A variety of factors have to be considered when performing implant restorations on the anterior maxillary region given its high aesthetic demands. Dr Kuoching Chen (Taiwan) shares three cases to discuss novel techniques addressing the challenges of anterior implant placement.
By Dr Kuoching Chen
A 50-year-old male patient with fair oral hygiene was presented with a fracture on tooth 11 — associated with mobility, swelling and pain.
Clinical and radiographic examination revealed that the fracture affected the palatal-cervical to facial-crestal region of the offending tooth (Fig. 1). Fistula at the periapical region of the facial gingiva was also noted (Fig. 2).
The treatment plan included extraction of tooth 11 followed by an immediate implant placement. The patient’s extracted tooth will be used as a temporary crown to maintain aesthetics and papilla height.
Atraumatic extraction of tooth 11 was performed using a periotome and elevator. The socket was flushed with saline and the granulation tissue was removed (Fig. 3). Atraumatic implantation was done without flap elevation and the gap was filled with Endobon and freeze-dried bone allograft (FDBA).

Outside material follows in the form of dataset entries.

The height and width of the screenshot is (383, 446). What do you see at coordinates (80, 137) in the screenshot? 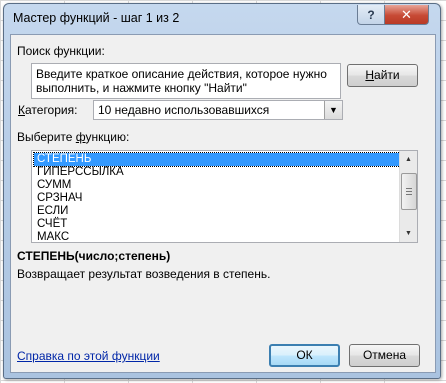
I see `function-list-label-accel: ф` at bounding box center [80, 137].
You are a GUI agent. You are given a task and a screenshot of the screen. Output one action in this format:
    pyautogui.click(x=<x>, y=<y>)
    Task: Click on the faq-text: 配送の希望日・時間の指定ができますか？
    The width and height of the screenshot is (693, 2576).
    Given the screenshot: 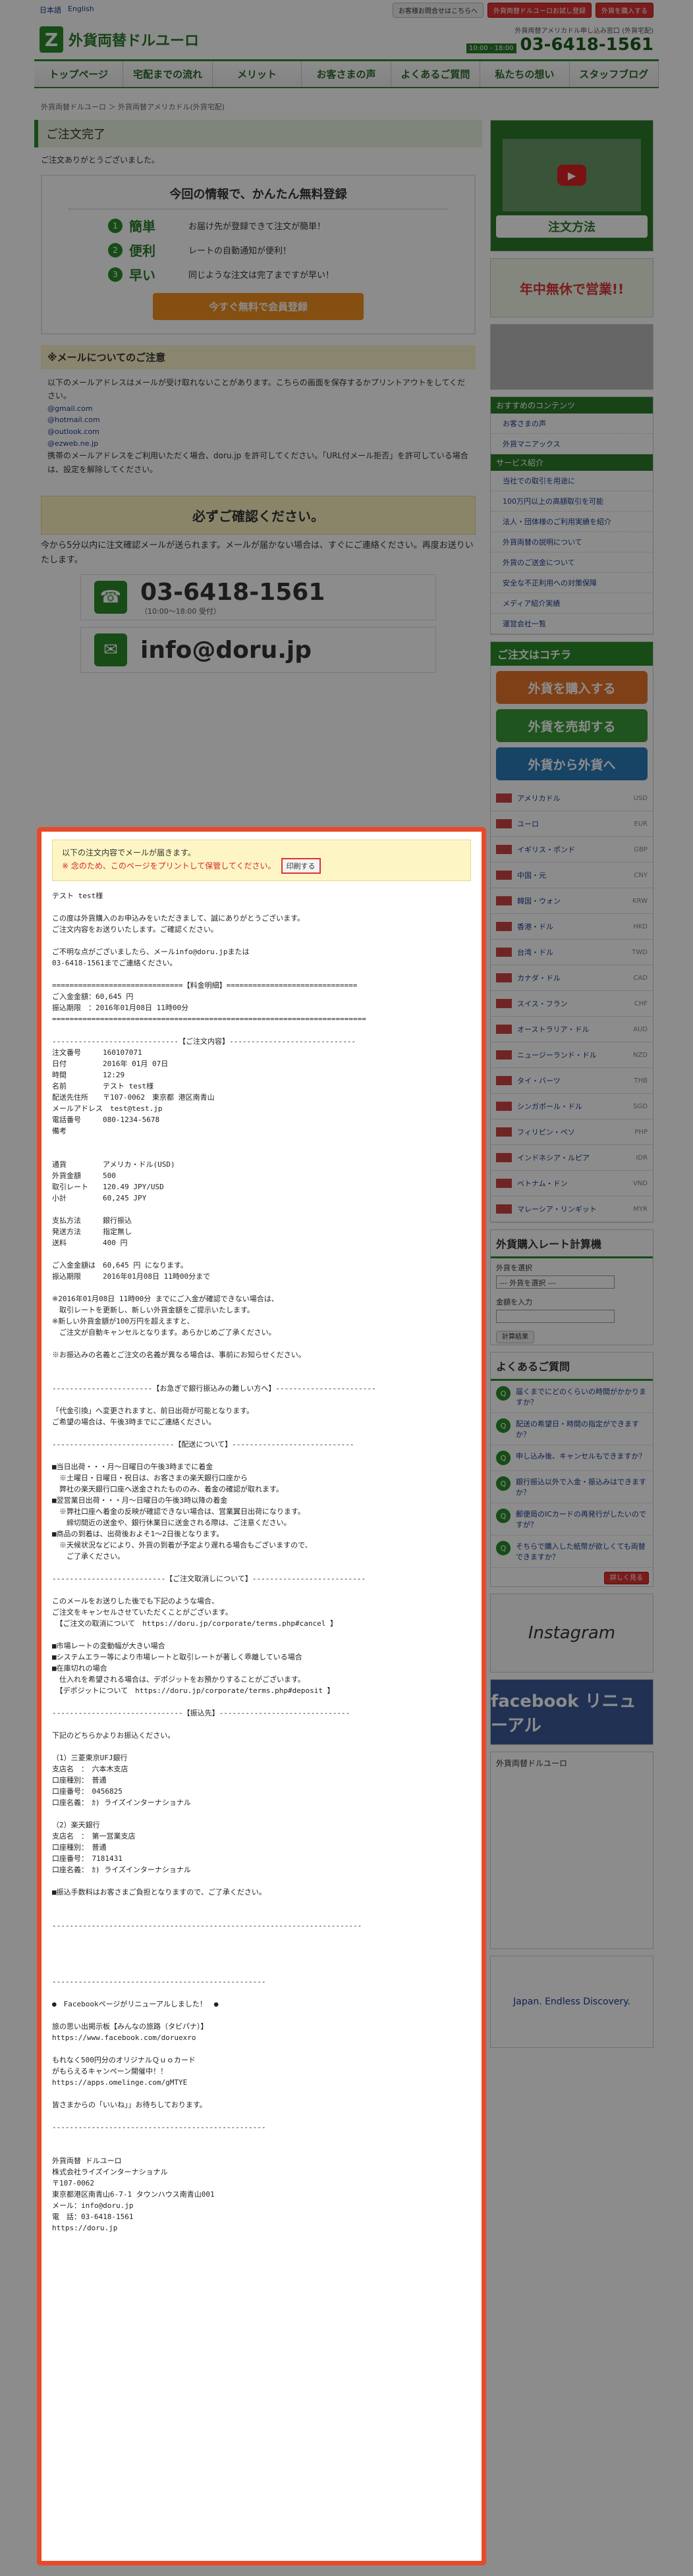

Osteotomy procedure leans against the palatal gingiva so the implant can be placed slightly palatal to ensure sufficient buccal bone.
The implant was placed 4mm below the gingiva margin at the palatal side or 3mm below the gingiva of the adjacent teeth (Fig. 4). Gingihue abutment was used to ensure that the gingival space is maintained and the emergence profile is good.
To use the crown of the extracted tooth as a temporary restoration (Fig. 5), the crown was hollowed-out to create space for cementation of temporary abutment (Fig. 6). After the try-in, the internal surface was etched (Fig. 7).
Resin bonding procedure was done and temporary abutment was fixed to the crown using flowable composite (Fig. 8). The gaps were filled with more resin, rounded out and polished well (Fig. 9). The occlusion was then adjusted 0.55mm from the contact surface.
Additionally, the cervical outline was shaped and the surface of composite was polished (Fig. 10). Once done, the provisional crown was delivered to the patient’s mouth (Fig. 11) and periapical radiograph of post-implant placement was taken to confirm its position (Fig. 12).
After four and a half months, the patient came back for the final impression (Fig. 13). The temporary abutment and crown were removed revealing symmetrical facial outline form (Fig. 14) and preserved interdental papilla (Fig. 15).
In delivering the final restoration, the abutment was placed with positional jig to ensure accurate placement (Fig. 16). Then, a gold-tite screw was used for the placement of gingihue abutment with porcelain core (Fig. 17).
Finally, the E-Max crown was issued (Fig. 18). Post-treatment photo (Fig. 19) was taken as well as a periapical radiograph to ensure proper position of the abutment to the implant (Fig. 20).
After seven months, patient came back for recall presenting a satisfactory shape of papilla (Fig. 21). Post-operative radiograph was taken, revealing the occurrence of interdental bone remodelling (Fig. 22).
There is not much difference between the use of resin tooth and natural tooth as temporary crown. But it is easier to use the latter to maintain gingiva type and preserve dental papilla.